El cardenal acarició indeciso la cabeza de Tonio. Parecía confundido y aturdido; luego alzó las manos casi en un gesto de incredulidad mientras Tonio le quitaba la túnica.

Era una raíz, tenía fuerza. Era redondo y duro como la madera. Ahogando una exclamación, Tonio tomó el sedoso escroto entre las manos. Su ligereza y al mismo tiempo solidez, la aparente fragilidad de lo que colgaba suspendido en su interior resultaban extraños. Se inclinó hacia delante, quería tomarlo con la boca, deleitarse con aquella piel lisa cubierta de fino vello, sentir su sabor salado, la profunda fragancia y calor que emanaban de él. Levantó la cabeza y se introdujo el pene en la boca.

El rígido miembro le acariciaba el paladar mientras su boca subía y bajaba por él, sus dientes lo rozaban y notó entre las piernas la primera y violenta explosión, al tiempo que su pene buscaba el leve roce que necesitaba, aunque no sabía dónde encontrarlo ni le importaba.

No podía parar. La pasión aumentaba en él mientras devoraba aquel brutal y duro miembro, y su mano sostenía el suave peso del escroto, apelmazado aunque blando al mismo tiempo. De nuevo llegó a su inevitable clímax. Se incorporó, su cuerpo se tensó contra el del cardenal, sentía su desnudez contra la suya, sin importarle que el mundo entero oyera su grito ahogado. El cardenal se retorcía contra él, loco de deseo, pero de una manera tan cándida como inexperta y su voluntad supeditada a las exigencias de Tonio.
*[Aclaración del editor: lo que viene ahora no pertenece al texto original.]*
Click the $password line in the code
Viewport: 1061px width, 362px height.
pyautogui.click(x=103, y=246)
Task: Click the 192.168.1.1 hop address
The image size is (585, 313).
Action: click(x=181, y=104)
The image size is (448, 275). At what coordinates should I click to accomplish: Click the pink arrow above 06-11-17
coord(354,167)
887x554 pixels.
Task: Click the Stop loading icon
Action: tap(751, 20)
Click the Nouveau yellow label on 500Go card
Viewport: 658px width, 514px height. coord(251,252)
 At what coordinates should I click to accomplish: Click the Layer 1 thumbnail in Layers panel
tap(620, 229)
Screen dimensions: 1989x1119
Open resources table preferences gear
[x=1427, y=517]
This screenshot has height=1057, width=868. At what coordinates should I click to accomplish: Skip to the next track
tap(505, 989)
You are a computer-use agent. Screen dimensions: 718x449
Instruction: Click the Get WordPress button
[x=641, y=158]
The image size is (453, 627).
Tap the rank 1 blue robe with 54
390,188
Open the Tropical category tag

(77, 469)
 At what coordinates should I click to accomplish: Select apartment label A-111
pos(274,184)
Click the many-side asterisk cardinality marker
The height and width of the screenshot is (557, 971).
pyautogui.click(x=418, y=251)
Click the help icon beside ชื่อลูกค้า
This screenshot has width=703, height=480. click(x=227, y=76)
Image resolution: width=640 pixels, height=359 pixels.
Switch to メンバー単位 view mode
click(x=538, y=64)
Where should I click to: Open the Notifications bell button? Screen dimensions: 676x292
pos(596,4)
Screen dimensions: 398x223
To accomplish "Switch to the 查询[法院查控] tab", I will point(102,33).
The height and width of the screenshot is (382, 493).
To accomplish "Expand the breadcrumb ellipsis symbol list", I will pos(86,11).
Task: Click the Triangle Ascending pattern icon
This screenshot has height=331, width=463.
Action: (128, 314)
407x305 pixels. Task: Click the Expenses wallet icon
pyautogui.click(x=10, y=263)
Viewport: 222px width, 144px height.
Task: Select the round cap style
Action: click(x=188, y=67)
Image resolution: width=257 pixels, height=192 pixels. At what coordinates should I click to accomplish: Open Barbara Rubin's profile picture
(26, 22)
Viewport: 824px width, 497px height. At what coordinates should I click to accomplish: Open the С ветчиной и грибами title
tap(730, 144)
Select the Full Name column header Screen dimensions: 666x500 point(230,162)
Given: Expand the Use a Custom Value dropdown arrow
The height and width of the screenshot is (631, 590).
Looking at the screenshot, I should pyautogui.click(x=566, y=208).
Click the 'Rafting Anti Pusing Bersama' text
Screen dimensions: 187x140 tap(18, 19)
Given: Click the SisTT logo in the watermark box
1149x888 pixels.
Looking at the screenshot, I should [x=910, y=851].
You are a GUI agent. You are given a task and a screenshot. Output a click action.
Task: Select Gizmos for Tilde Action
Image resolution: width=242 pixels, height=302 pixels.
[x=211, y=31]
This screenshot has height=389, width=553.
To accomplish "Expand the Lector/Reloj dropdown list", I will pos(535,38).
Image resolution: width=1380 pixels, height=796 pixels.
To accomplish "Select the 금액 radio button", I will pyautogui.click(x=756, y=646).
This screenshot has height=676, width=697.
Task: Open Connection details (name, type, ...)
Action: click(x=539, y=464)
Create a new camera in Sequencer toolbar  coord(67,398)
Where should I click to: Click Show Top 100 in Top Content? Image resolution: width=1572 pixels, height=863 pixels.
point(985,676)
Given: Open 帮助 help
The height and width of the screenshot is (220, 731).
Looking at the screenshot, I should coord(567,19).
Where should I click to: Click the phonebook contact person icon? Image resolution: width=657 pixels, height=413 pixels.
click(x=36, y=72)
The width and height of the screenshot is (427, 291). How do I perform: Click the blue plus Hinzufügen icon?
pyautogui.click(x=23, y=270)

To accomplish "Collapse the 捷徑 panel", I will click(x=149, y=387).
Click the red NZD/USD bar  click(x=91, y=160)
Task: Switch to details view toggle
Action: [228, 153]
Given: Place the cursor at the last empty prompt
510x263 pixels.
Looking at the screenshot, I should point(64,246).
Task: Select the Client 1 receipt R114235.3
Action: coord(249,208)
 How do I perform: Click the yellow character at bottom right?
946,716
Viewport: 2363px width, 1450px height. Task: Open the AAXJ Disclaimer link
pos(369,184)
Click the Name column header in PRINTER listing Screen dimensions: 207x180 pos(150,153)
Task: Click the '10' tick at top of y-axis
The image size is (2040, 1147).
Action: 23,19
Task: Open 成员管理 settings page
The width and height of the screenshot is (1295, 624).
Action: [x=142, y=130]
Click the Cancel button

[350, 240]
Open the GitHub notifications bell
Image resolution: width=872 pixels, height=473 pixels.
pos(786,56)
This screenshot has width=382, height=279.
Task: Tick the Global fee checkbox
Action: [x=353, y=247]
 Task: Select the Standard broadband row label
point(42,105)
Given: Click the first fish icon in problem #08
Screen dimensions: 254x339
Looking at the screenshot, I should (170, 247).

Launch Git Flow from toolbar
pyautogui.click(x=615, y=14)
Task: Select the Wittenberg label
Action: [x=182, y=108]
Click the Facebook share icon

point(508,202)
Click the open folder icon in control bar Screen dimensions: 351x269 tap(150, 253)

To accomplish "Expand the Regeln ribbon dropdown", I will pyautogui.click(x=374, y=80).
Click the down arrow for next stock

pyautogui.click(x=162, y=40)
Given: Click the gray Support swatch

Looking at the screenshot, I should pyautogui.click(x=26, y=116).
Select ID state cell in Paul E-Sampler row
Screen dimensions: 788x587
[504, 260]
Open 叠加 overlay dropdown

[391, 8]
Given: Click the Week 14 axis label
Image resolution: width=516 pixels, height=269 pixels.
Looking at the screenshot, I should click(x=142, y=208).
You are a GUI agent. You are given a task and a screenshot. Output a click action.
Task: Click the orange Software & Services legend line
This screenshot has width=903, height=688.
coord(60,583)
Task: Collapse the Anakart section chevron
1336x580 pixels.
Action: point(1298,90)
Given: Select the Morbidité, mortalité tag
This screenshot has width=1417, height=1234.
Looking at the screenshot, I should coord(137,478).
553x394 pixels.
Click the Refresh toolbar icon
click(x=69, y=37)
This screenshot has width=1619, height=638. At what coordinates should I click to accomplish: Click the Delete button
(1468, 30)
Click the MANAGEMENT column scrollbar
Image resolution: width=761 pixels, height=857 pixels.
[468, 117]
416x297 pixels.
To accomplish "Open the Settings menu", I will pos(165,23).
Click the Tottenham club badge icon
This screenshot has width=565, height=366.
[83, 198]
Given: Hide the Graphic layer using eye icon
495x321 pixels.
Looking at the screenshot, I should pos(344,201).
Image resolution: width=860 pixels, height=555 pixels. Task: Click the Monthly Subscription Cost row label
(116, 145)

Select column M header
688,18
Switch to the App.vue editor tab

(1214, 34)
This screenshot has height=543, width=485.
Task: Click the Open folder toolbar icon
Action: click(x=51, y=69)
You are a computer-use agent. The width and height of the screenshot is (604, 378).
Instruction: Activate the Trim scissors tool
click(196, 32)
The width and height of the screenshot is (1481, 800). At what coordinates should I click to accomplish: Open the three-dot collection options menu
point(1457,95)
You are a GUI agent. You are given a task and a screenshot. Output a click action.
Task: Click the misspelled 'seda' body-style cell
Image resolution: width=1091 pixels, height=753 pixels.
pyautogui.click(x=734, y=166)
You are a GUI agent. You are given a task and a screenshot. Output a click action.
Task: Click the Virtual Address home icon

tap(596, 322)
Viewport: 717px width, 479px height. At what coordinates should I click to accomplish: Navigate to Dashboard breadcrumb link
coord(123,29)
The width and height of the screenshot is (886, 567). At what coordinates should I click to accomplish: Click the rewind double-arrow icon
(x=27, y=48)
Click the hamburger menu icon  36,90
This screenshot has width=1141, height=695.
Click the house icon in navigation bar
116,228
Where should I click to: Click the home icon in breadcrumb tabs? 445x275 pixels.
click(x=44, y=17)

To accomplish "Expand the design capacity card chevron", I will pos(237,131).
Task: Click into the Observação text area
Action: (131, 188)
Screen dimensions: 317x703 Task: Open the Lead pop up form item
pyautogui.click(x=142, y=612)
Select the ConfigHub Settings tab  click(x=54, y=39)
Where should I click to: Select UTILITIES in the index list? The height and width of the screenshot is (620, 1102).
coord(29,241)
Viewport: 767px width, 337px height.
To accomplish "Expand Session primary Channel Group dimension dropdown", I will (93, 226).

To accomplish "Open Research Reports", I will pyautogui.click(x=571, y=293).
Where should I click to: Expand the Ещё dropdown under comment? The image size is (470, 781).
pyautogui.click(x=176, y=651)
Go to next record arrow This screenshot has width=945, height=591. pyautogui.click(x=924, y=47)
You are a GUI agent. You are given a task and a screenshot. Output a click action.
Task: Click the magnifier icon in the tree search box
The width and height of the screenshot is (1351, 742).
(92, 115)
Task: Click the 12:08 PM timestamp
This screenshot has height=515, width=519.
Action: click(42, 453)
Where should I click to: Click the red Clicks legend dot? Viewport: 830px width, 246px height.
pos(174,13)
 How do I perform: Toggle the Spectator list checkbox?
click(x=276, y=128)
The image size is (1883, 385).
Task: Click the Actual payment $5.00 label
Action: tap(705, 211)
Tonio se tumbó en la cama boca abajo y lo atrajo hacia sí como si fuese una capa con la que quisiera cubrirse al tiempo que separaba las piernas. Sintió los besos del cardenal en la espalda, las manos acariciándole las nalgas, y entonces la mano de Tonio encontró el arma y le mostró el camino.

Cuando lo atravesó se estremeció con un dolor lacerante y, sin embargo, irresistible, subyugante, y la primera embestida le arrancó un gemido. Entonces todo su cuerpo se agitó al mismo ritmo y un círculo palpitante de placer irradiaba en su interior a través de aquel orificio, a través de aquella crueldad, y con los dientes apretados, alcanzó el cénit mientras profería una exclamación blasfema.

Cuando el cardenal llegó a su culminación en una última serie de torturantes convulsiones, lo hizo con un lamento, como si su sufrimiento también hubiera acabado con sus últimas resistencias, y cayó de lado con el brazo extendido para abrazar a Tonio, temeroso quizá de que una fuerza superior fuera a arrebatárselo.